[Saved data entries]

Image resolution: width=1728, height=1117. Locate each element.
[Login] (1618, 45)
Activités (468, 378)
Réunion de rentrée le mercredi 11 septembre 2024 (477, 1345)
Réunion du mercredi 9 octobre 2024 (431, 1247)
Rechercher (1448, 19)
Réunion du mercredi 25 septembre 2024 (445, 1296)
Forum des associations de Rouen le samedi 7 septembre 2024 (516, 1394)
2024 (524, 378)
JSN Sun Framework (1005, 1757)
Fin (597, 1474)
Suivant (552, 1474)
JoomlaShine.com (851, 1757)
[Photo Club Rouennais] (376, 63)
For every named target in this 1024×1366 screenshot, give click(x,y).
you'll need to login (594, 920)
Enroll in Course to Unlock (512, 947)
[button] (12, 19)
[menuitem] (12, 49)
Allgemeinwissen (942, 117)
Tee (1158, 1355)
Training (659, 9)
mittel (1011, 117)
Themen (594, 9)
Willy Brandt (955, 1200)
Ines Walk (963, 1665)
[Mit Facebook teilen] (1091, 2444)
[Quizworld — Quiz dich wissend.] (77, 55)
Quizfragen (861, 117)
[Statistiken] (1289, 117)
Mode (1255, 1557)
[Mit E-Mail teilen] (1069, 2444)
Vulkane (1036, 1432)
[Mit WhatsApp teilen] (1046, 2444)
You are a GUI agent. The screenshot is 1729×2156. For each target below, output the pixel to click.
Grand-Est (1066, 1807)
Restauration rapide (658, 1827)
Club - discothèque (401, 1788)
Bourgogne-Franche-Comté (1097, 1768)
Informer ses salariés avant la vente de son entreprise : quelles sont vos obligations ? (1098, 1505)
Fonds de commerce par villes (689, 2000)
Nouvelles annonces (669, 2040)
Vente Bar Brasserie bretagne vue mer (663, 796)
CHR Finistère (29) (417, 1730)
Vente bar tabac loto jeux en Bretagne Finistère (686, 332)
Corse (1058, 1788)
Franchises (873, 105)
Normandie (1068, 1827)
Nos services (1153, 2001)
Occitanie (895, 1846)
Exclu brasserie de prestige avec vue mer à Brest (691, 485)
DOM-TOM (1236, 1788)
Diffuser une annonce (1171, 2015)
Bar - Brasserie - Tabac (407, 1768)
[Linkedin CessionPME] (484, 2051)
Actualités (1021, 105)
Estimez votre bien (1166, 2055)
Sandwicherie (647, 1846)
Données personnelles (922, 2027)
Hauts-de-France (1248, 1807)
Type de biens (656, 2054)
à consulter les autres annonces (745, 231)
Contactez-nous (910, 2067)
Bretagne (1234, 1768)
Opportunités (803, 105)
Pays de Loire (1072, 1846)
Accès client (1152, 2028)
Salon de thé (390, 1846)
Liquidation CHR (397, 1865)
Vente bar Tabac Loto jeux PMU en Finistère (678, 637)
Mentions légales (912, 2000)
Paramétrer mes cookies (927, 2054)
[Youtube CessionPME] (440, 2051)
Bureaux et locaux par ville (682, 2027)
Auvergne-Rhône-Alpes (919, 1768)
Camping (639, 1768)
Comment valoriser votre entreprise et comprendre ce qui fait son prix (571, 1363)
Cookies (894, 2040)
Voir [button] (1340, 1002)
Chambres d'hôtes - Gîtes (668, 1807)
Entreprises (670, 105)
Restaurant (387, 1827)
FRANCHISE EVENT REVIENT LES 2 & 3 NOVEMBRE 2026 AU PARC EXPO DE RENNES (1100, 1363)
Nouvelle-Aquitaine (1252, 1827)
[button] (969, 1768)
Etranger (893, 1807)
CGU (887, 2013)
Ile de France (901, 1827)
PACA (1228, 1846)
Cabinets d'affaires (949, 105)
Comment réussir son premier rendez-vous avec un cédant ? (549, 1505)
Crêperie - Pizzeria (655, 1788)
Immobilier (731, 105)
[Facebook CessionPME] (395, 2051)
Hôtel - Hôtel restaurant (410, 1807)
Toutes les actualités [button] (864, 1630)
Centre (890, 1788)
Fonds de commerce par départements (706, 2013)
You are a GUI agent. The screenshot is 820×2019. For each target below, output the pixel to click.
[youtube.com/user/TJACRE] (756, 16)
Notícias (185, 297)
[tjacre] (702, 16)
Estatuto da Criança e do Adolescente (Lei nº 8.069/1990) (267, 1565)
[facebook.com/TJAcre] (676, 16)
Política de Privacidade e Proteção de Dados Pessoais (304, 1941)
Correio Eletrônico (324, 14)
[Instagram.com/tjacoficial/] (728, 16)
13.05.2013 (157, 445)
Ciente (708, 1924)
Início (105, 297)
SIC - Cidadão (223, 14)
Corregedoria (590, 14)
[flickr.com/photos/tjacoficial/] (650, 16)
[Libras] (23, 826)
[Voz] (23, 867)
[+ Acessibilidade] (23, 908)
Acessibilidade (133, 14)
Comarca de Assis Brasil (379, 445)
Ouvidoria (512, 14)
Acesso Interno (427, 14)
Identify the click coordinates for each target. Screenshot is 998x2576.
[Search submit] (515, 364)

Problem: Would you please repeat exactly the lines above, starting at the line with "Rechercher (1448, 19)" and stopping at the line with "mittel (1011, 117)", both included?

Answer to this task:
Rechercher (1448, 19)
Réunion du mercredi 25 septembre 2024 (445, 1296)
Forum des associations de Rouen le samedi 7 septembre 2024 (516, 1394)
2024 (524, 378)
JSN Sun Framework (1005, 1757)
Fin (597, 1474)
Suivant (552, 1474)
JoomlaShine.com (851, 1757)
[Photo Club Rouennais] (376, 63)
For every named target in this 1024×1366 screenshot, give click(x,y).
you'll need to login (594, 920)
Enroll in Course to Unlock (512, 947)
[button] (12, 19)
[menuitem] (12, 49)
Allgemeinwissen (942, 117)
Tee (1158, 1355)
Training (659, 9)
mittel (1011, 117)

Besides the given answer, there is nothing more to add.